An update of the Nesta Innovation Index for 2014
Nesta Working Paper 14/07
Issued: August 2014
JEL Classification: O47, E22, E01
Keywords: Innovation, Productivity Growth, Intangibles
Abstract
This paper provides an update of the Nesta Innovation Index for 2014, and tries to calculate some facts for the ‘knowledge economy’. Building on the work of Corrado, Hulten and Sichel (CHS, 2005/9), using new data sets and a new micro survey, we document UK intangible investment and see how it contributes to economic growth.
Regarding investment in knowledge/intangibles, we find (a) this is now 44 per cent greater than tangible investment, in 2011, £127bn and £88bn respectively; (b) R&D is about 13 per cent of total intangible investment, software 19 per cent, design 10 per cent, training and organizational capital both 20 per cent; (d) the most intangible-intensive industry is the information and communications industry, where intangible investment is 19 per cent of value added and (e) compared to the National Accounts, treating additional intangible expenditures as investment raises market sector value added growth in the 1990s and the early 2000s, but lowers growth in the late 2000s.

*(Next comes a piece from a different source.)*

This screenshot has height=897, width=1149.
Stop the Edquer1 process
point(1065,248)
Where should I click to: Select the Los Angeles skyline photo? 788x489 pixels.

Regarding the contribution to growth, for 2005-11, (a) intangible capital deepening accounts for 14% of labour productivity growth, against computer hardware, 8 per cent; (b) TFP over the period was negative at -0.9 per cent pa.; (c) capitalising R&D adds 0.05 per cent to input growth and 0.02 per cent to output growth. On industries, manufacturing accounts for 35 per cent of intangible capital deepening in the UK market sector, information and communication accounts for 17 per cent, and financial services accounts for 14 per cent.